We are studying how metabolic levels of a type of bat (specifically, Epomophorus wahlbergi) depend on ambient temperature. To do this, we have measured the oxygen consumed by 20 bats over the course of 1 hour, each measured at a different temperature. Here are the data (temperatures in degrees C, oxygen in ml per g of body weight):

In [4]:

temperature = np.array([1.4, 2.8, 1.2, 10., 0.4, 6.3, 1.2, 0.6, 0.7, 2.6, 2.4,
                   0.4 , 1. , 2.3, 2.8, 7.4, 2.6, 1.6, 9.4, 11.4])
oxygen = np.array([12.1, 10.6,  9.1,  7.4,  9.8, 13.3, 11.1, 11.3, 10.3,  9.2,  9.7,
                   9.5,  9.5, 10.8,  7.7,  7.5,  8.6, 11.5,  8.9, 14.1])

Our observation is that although the average oxygen consumed is fairly consistent across temperatures, the variability between bats differs substantially at different temperatures. So, we'd like to fit the following model: if $M$ is the oxygen consumed and $T$ is the temperature, $$ M \sim \text{Normal}(\text{mean}=a, \text{sd}=\exp(b T) ). $$ (In words: although mean oxygen consumed does not change with temperature, the standard deviation does.)

(a) Write the log-likelihood function for this model. The function should have three arguments: the tuple of parameters, $(a, b)$; the array of temperatures; and the array of oxygen consumption measurements.

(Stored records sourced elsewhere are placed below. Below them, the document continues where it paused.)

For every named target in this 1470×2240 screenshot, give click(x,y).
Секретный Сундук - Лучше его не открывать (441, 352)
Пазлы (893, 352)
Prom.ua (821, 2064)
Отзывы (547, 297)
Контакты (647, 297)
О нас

(b) Estimate the values of $a$ and $b$ from the data by minimizing the negative log-likelihood.

(c) Use simulation (i.e., the "parametric bootstrap") to obtain 95% confidence intervals for your two estimates. Do this by: keeping temperatures fixed; simulating distance from this model using the estimated values of $a$ and $b$, re-applying the estimation procedure, and reporting a 95% interval of the resulting estimates.

4. One hundred and one hats¶

Here are a list of 101 measurements of the diameters of the heads of 101 adults (measured around where the typical hat sits).

In [12]:

hats = np.array([50.8, 57.8, 50.4, 53.8, 61.6, 64.6, 62.4, 65.3, 54.3, 60.1, 57.5,
       64. , 58. , 47.7, 49.2, 59.1, 43.1, 51.9, 50.3, 59.6, 59.6, 45.3,
       59. , 54. , 61.2, 57.7, 64.2, 63.4, 55.1, 55.4, 50.8, 55.9, 54.5,
       51.1, 54.3, 53.8, 50.5, 54.5, 57.1, 59.5, 43.5, 48.6, 57.7, 55.7,
       43.9, 56.5, 57. , 57.7, 52.5, 48.4, 57.4, 60.2, 59. , 54.8, 51.2,
       58. , 51.7, 63.3, 63.1, 51.6, 58. , 49.6, 54.9, 56.6, 52. , 58.7,
       55.7, 54.1, 58.9, 59.6, 59.7, 54.7, 57. , 55.3, 48.3, 57.1, 46.2,
       51.5, 57.2, 52.9, 55.5, 61.3, 56.2, 54.3, 53.7, 60.3, 63.3, 56.5,
       48.2, 55.8, 54.3, 44.1, 56. , 57. , 57.3, 53.7, 58.7, 52.4, 53.8,
       50.1, 50.1])

We are working on developing a flexibly new type of hat that fits a wide range of people and would like to know what the 10% and 90% quantiles of head diameters sizes are. For these data, those numbers are

In [13]:

np.quantile(hats, [0.1, 0.9])

Out[13]:

array([48.6, 61.3])

In other words, 10% of the head diamters are below 48.4cm, 80% are between 48.8cm and 61.3cm, and 10% are above 61.3cm.

However, we'd like to know how good these estimates are. Use the bootstrap (i.e., the usual, resampling-based bootstrap) to find 95% confidence intervals for both.